▶ What the exercise asks
Reproduce everything from the beginning of the entries down to and including the line that contains "(x=402, y=461)". Copy those lines verbatim.

▶ Information given
↓↓↓

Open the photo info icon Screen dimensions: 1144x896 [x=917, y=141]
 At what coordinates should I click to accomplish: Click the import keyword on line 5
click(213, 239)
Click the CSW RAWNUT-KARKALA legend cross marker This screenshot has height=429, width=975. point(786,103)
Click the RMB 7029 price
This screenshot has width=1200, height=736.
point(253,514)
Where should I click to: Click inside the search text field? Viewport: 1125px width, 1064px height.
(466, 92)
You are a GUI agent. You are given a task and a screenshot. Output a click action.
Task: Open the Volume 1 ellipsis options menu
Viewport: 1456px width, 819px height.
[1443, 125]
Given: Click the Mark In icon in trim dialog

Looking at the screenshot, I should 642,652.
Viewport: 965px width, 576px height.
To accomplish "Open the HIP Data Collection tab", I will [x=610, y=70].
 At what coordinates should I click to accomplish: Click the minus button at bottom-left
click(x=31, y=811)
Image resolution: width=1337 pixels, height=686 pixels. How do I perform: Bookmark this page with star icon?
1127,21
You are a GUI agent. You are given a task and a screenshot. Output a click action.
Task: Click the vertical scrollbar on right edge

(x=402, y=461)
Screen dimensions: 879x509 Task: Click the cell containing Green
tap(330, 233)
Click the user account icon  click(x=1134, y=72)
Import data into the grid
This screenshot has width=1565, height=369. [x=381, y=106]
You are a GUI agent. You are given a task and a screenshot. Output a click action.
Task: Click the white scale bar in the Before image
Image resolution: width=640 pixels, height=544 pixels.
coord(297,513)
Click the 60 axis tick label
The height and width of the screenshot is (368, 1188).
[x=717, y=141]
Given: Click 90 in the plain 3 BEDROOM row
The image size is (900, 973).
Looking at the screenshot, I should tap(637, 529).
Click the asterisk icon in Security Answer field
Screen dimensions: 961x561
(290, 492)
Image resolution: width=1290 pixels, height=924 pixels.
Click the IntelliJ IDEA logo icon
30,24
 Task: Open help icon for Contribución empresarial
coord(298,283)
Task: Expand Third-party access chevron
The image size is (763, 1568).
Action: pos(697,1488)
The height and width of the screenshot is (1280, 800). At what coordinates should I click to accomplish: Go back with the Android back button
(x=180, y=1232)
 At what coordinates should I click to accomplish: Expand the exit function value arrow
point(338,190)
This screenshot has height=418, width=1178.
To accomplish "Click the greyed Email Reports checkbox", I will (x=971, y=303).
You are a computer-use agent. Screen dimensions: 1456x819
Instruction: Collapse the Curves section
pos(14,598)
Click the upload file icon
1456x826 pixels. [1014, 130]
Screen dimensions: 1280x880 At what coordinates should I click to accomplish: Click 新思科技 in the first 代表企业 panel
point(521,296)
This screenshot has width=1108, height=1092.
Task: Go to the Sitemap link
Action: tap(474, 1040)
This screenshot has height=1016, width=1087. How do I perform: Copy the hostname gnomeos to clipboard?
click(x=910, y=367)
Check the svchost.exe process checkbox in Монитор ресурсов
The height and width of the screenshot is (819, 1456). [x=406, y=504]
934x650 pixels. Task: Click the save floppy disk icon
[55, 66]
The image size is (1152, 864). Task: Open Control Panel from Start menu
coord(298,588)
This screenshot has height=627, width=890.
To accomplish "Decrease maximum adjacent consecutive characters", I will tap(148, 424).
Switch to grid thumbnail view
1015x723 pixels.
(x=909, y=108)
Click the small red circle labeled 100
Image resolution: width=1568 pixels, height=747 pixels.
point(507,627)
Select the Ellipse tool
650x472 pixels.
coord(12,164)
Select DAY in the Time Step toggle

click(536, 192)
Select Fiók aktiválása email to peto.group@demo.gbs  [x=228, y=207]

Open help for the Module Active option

↑↑↑

▶ Reply
Open the photo info icon Screen dimensions: 1144x896 [x=917, y=141]
 At what coordinates should I click to accomplish: Click the import keyword on line 5
click(213, 239)
Click the CSW RAWNUT-KARKALA legend cross marker This screenshot has height=429, width=975. point(786,103)
Click the RMB 7029 price
This screenshot has width=1200, height=736.
point(253,514)
Where should I click to: Click inside the search text field? Viewport: 1125px width, 1064px height.
(466, 92)
You are a GUI agent. You are given a task and a screenshot. Output a click action.
Task: Open the Volume 1 ellipsis options menu
Viewport: 1456px width, 819px height.
[1443, 125]
Given: Click the Mark In icon in trim dialog

Looking at the screenshot, I should 642,652.
Viewport: 965px width, 576px height.
To accomplish "Open the HIP Data Collection tab", I will [x=610, y=70].
 At what coordinates should I click to accomplish: Click the minus button at bottom-left
click(x=31, y=811)
Image resolution: width=1337 pixels, height=686 pixels. How do I perform: Bookmark this page with star icon?
1127,21
You are a GUI agent. You are given a task and a screenshot. Output a click action.
Task: Click the vertical scrollbar on right edge

(x=402, y=461)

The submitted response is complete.